Hana mengangguk lalu segera menuju lantai atas, tepatnya ke kamar adik perempuan Juna yang kebetulan sedang tidak ada di rumah. Lantai atas rumah Juna masih gelap hingga Hana harus mencari saklar lampunya.

Setelah berhasil menemukan saklar, Hana duduk sejenak di kasur untuk menata kembali pikirannya dan apa yang harus dilakukannya. Ia mengeluarkan isi tasnya dan mengambil catatan pribadinya. Belajar dari sang ayah, Hana selalu mencatat segala yang terjadi di kesehariannya untuk memastikan tidak ada satu hal kejadian yang terlewati.

***

Jam sudah menunjukkan pukul 9 malam.
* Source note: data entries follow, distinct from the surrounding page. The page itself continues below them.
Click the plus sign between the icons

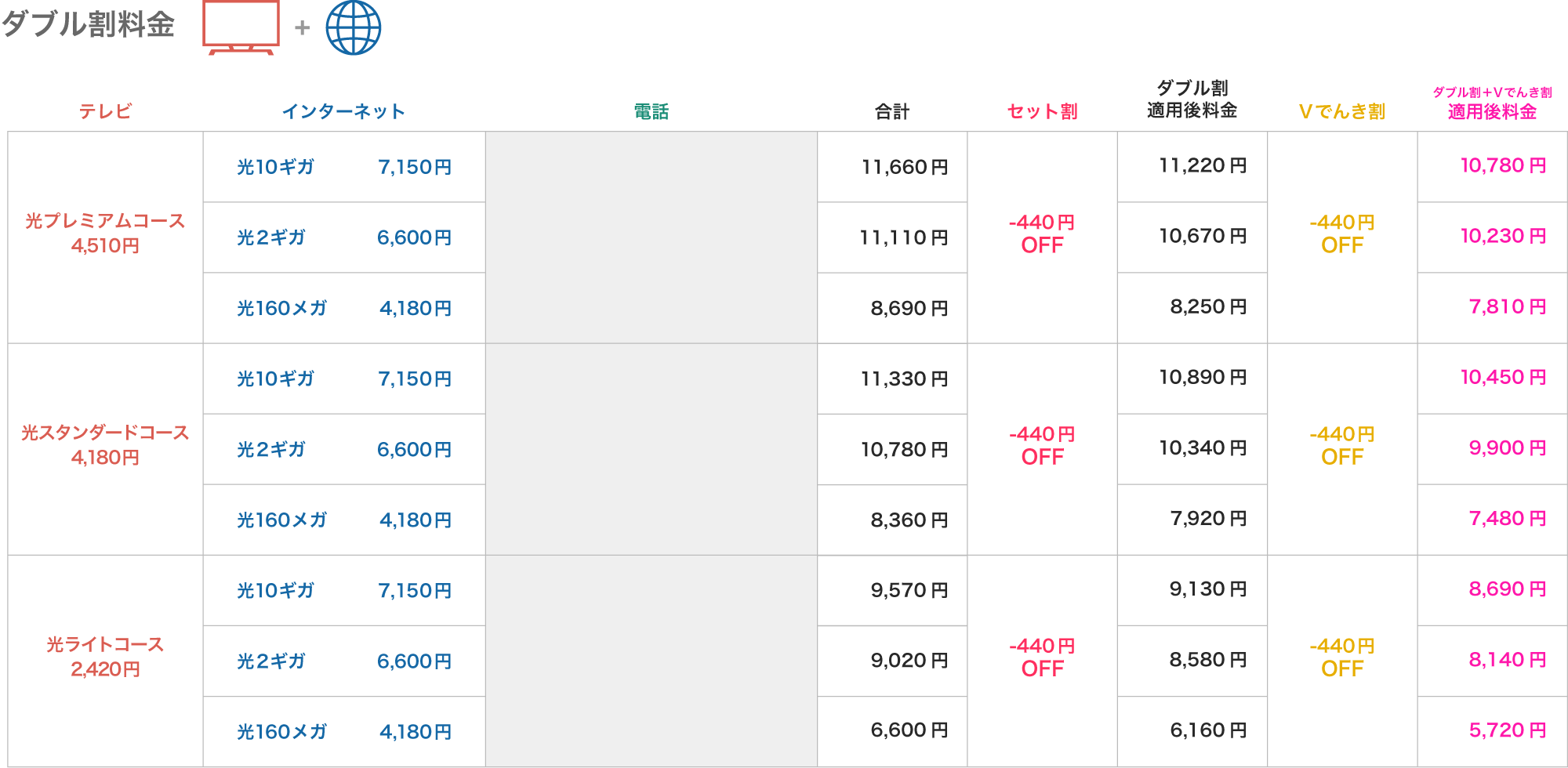[x=302, y=28]
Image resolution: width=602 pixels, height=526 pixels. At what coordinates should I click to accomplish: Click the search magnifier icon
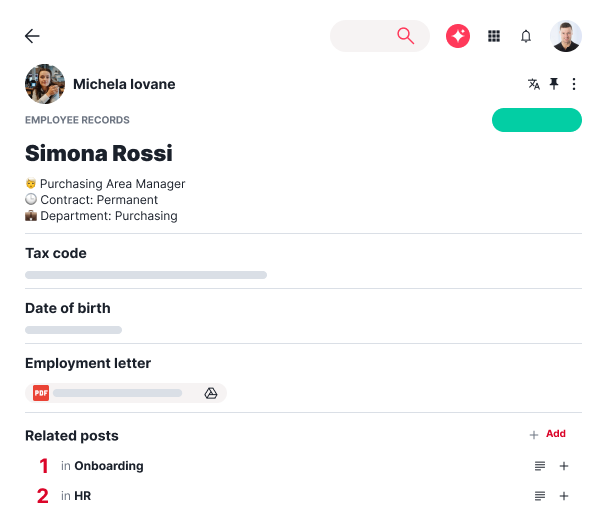click(405, 36)
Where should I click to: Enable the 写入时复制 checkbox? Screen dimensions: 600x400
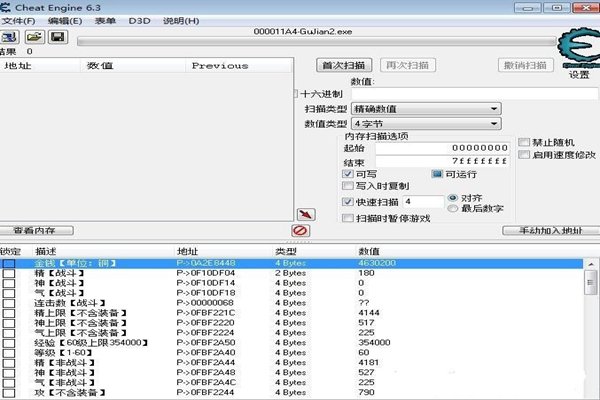coord(348,185)
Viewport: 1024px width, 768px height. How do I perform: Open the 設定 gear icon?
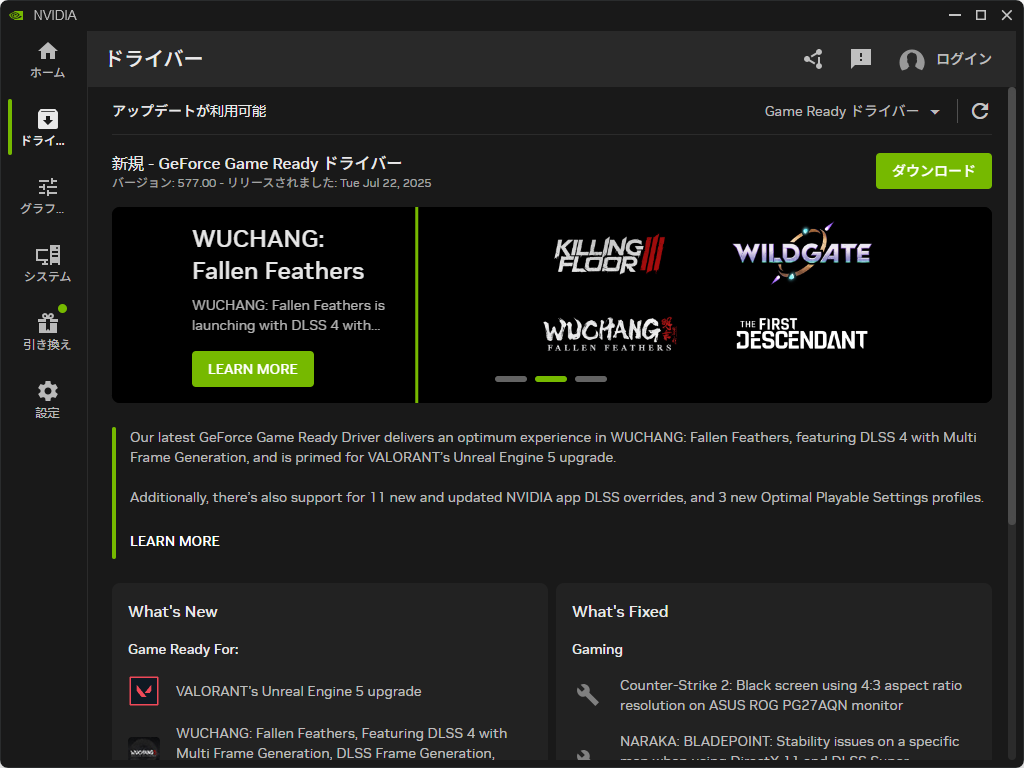46,397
Kini Hana sudah berada di ruang tengah bersama Juna dan dua gelas teh hangat. Juna memperhatikan Hana yang sedari tadi hanya menggenggam gelas tehnya tanpa kata.

"Jadi sebenarnya apa yang terjadi sih? Kenapa kamu bisa ada di sini, kenapa kamu ingin menyelidiki kasus kematian Mira, kenapa saya gak boleh bekerja sama dengan pak Dani. Ada apa sebenarnya?" tanya Juna.
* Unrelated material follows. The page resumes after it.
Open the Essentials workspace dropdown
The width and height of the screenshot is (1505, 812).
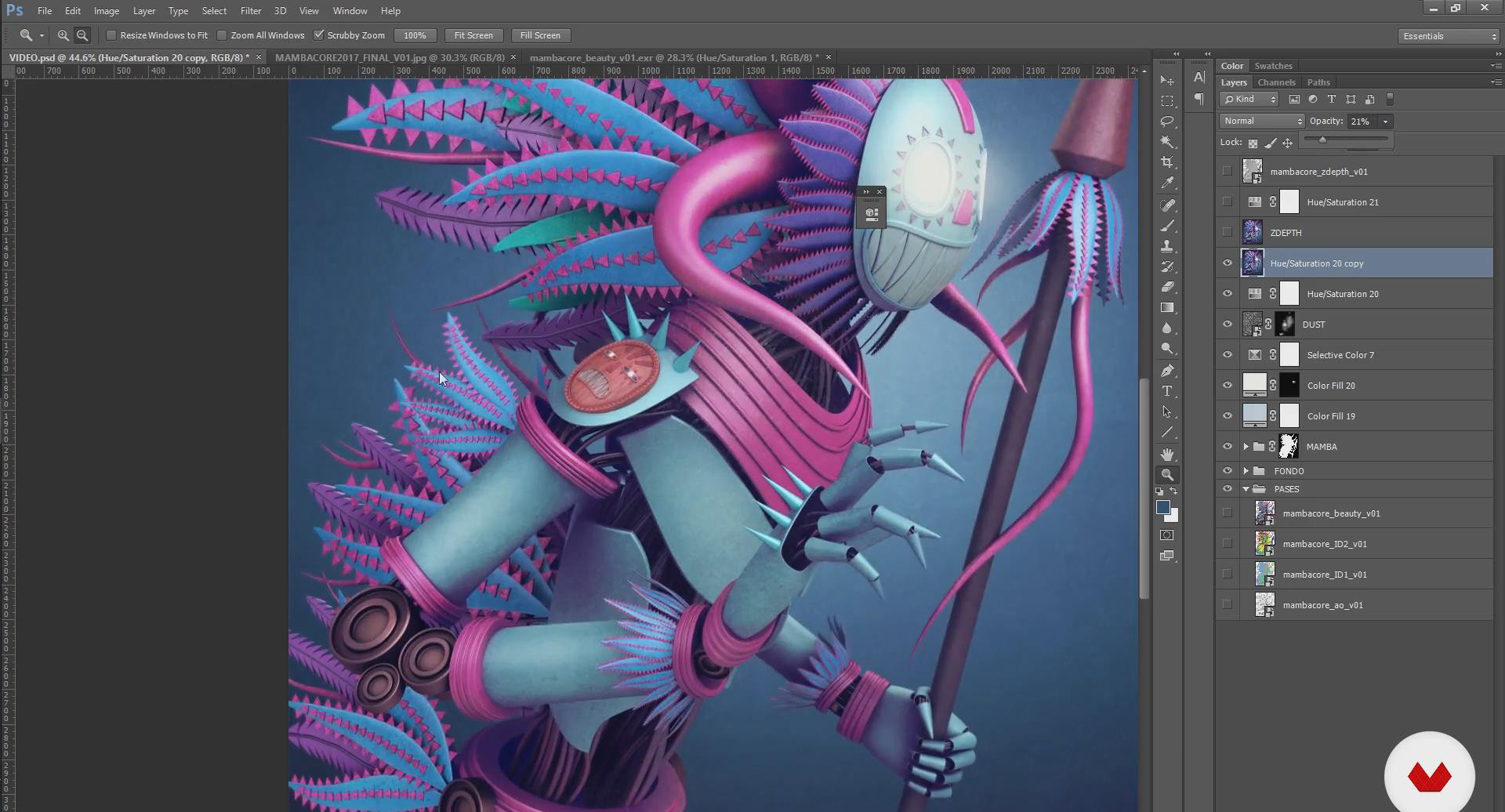tap(1449, 36)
Hana tidak segera menjawab. Ia tidak tahu harus mulai dari mana menjelaskan semua keanehan yang terjadi. Ia akhirnya meneguk satu tegukan teh dan meletakkan gelasnya.

"Saat ini, namaku adalah Lee Hana. Sejujurnya aku bingung harus menjelaskan dari mana karena sampai saat ini pun aku masih merasa semua ini tidak nyata"

"Kamu bilang kamu 24 tahun? Itu usia aslimu, atau usiamu di 2008?"

"Usia asliku. Di 2008, aku masih berumur 16 tahun dan namaku adalah Hana Andrea. Saat itu aku masih memiliki dua kewarganegaraan."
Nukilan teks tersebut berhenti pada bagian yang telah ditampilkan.